Cloning from adult cells has been achieved in many species, such as mice, sheep, pigs, cows and dogs, but primates seemed to present an insurmountable barrier. Disgraced Korean 'stem cell king' Woo Sook Hwang failed to achieve the technique even through he had access to over 2,000 human eggs.

But now the primate barrier is down, thanks to a modified technique that Mitalipov used.

How he did it

Using skin cells from a ten year old male rhesus monkey, Mitalipov generated cloned embryos and ultimately two lines of embryonic stem cells, which he has given the acronym CRES, for cloned rhesus embryonic stem cells.

He revealed evidence that the chromosomes of these stem cell lines were indeed derived from the donor monkey. This is because the donor monkey’s chromosomes carried a very distinctive strip of DNA called a 42 XY translocation.

The cell lines also seemed to pass preliminary tests for bone fide embryonic stem cells. They stained positive for the canonical simian embryonic stem markers: Oct-4 , SSEA4, TRA1-60 and TRa-1-80 – which are proteins only produced by embryonic stem cells.

And as Mitalipov dramatically demonstrated in his presentation with a slide of beating cells, the CRES cells passed another test of embryonic stem cells; they where able to transform into either throbbing heart cells or neurons. They also formed teratomas – cancers that produce different types of tissues – when injected into mouse testis, just as other embryonic stem cells do.

However, when Irving Weissman, a developmental biologist of Stanford University in California, asked whether the cells had yet been tested for their ability to contribute to a monkey chimaera – an embryo made by mixing stem cells with cells of another embryo – Natalipov, replied in the negative. The chimaera is used as another definitive verification of embryonic stem cells.

"Beautiful work"

Mitalipov believes that standard cloning techniques have been the reason why experts have had such little luck in cloning adult primate cells before now.
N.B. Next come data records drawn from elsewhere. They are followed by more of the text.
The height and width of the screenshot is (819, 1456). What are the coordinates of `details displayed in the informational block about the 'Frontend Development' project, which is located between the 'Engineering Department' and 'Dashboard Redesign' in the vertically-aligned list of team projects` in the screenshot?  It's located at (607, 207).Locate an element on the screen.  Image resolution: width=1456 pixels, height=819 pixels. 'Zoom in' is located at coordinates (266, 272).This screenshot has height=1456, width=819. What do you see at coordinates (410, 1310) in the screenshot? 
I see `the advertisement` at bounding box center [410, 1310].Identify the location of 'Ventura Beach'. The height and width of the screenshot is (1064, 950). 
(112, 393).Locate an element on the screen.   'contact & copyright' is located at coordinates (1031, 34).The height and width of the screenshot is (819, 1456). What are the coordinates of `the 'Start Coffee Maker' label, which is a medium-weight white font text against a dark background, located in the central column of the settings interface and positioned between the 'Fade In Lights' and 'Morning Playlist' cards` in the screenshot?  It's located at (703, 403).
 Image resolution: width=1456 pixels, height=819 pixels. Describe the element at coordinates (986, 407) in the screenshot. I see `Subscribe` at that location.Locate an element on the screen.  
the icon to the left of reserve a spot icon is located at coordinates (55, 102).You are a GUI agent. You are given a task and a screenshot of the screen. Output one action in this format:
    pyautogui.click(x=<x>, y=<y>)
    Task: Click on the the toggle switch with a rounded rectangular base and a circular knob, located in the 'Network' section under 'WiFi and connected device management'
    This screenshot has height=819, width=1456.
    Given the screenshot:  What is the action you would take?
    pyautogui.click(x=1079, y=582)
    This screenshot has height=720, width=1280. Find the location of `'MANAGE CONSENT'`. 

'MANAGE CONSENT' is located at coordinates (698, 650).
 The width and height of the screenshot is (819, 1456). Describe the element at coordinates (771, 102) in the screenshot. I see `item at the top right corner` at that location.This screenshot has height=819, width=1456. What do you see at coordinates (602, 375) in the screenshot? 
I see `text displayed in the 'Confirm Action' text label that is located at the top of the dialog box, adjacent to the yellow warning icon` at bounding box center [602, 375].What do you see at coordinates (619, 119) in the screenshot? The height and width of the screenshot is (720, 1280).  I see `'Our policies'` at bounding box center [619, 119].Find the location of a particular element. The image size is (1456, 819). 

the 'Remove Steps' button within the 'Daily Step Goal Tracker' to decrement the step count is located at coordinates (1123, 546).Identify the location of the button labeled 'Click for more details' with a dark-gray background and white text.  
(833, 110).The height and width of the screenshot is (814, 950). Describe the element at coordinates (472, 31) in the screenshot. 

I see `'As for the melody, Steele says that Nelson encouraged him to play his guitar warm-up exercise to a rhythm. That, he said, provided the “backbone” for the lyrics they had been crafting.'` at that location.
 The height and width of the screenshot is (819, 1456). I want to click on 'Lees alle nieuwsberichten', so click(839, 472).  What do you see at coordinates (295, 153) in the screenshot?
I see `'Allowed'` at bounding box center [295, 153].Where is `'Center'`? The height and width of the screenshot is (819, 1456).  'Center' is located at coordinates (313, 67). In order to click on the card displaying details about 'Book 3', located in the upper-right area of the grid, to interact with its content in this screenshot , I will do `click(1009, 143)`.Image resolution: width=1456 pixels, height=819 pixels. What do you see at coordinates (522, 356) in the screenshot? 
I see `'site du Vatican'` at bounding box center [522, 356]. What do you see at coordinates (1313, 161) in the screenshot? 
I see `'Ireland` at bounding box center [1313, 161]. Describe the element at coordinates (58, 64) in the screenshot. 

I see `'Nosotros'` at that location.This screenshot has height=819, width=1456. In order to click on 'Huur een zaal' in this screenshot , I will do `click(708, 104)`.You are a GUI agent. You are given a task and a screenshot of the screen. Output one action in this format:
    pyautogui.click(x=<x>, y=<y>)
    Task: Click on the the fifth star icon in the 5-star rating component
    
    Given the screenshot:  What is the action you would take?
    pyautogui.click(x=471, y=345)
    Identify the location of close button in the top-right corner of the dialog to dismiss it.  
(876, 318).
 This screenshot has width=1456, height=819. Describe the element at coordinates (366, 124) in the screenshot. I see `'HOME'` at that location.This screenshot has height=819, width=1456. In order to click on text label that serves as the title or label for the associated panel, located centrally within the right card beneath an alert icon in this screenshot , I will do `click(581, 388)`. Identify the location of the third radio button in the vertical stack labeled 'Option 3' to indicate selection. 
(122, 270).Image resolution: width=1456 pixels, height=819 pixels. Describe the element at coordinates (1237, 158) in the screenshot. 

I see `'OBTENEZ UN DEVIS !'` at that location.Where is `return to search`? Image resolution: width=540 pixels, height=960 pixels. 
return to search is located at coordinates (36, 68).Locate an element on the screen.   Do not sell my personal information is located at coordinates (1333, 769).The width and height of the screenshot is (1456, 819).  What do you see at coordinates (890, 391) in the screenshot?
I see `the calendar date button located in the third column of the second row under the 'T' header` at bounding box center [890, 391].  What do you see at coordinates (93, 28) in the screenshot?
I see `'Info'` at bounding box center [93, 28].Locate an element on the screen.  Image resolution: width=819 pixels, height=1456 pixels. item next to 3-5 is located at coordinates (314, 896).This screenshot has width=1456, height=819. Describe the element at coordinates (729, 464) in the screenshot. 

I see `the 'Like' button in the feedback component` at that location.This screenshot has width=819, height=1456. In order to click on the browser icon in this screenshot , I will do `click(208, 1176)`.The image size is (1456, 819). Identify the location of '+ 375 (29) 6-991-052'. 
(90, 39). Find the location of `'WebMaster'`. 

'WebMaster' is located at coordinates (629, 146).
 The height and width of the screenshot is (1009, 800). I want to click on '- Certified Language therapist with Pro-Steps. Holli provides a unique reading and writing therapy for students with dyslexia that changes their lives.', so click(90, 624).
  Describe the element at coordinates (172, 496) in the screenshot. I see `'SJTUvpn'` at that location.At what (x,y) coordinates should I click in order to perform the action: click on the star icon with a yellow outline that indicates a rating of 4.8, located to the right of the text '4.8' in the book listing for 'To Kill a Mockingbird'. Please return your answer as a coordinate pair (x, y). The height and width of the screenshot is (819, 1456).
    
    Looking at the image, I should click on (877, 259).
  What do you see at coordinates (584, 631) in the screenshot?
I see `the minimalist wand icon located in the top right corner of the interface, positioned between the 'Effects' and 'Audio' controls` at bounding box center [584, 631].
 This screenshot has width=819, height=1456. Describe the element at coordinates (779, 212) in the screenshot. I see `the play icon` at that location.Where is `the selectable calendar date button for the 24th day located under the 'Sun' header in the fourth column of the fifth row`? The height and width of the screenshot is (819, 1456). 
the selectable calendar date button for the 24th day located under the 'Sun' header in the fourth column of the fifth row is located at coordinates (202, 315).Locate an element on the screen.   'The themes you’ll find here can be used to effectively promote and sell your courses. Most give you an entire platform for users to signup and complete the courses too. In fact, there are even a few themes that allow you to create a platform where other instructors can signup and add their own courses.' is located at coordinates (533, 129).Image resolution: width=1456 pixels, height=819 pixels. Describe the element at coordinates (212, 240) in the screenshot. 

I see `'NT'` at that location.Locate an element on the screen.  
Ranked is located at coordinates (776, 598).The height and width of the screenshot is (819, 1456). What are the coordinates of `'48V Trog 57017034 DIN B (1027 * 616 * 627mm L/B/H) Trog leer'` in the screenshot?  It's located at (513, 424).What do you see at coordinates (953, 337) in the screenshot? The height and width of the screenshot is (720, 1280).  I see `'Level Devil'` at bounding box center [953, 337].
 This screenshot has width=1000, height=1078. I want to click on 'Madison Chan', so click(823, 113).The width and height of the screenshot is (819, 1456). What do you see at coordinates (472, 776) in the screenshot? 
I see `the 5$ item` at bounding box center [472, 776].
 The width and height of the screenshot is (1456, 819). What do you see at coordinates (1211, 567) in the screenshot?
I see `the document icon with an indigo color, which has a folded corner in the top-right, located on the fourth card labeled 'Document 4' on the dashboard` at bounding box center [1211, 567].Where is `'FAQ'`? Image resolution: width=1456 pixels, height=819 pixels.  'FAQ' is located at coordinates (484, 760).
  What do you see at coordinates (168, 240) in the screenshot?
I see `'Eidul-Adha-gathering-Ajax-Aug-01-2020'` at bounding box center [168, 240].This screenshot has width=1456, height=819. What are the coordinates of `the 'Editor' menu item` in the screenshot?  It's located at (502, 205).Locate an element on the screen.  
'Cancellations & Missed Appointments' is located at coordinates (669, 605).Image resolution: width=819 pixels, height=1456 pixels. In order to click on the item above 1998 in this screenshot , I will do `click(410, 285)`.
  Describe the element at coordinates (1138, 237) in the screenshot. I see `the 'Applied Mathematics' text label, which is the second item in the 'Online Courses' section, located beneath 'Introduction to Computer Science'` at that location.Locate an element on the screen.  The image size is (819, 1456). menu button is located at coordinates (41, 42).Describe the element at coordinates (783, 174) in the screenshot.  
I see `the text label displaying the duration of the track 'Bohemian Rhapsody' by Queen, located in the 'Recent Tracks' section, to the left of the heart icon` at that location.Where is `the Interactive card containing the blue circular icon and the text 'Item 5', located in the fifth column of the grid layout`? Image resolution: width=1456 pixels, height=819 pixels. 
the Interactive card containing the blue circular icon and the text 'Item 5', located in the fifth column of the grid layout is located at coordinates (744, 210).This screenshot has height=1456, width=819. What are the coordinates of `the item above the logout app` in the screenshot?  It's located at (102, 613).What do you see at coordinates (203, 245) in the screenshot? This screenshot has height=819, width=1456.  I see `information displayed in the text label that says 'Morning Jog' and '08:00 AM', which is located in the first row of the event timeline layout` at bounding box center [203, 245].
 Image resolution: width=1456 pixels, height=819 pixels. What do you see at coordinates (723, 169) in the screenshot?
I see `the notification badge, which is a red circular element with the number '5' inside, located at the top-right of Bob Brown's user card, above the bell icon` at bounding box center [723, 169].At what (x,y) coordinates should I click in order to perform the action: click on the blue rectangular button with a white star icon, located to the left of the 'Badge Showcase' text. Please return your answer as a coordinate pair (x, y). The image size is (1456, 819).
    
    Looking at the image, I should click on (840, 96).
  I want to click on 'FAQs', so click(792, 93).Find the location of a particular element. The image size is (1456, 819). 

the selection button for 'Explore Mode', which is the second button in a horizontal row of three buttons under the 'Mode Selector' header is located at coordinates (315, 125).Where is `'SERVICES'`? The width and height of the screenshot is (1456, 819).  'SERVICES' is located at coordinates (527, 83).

Removing chromosomes from the egg (to prepare it to accept chromosomes from the adult cell being cloned) relies on visualising them using a dye and ultraviolet light – a procedure that damages essential factors that allow the resultant cell to reconfigure itself as an embryo, he said.

Furthermore, said Mitalipov, the use of electricity to fuse the donor skin cell to the chromosome-free egg, may cause the egg to activate or reconfigure itself prematurely.

Mitalipov's alternative technique visualises an egg's chromosomes without the dye or UV light, but through using polarised light to detect fibres that carry the chromosomes instead. He details the technique in the June 11 edition of the journal Human Reproduction.

Details of Mitalipov's cloning success have not yet been published in a journal, but it's likely to be in the press, given his presentation in a public arena. Until then, and until it is repeated by other experts, caution is warranted, comments Monash University's Trounson.

“Nevertheless, this is a beautiful work, really well done,” says Megan Munsie, of the Australian Stem Cell Centre in Melbourne and the first person ever to make embryonic stem cells from a cloned mouse embryo.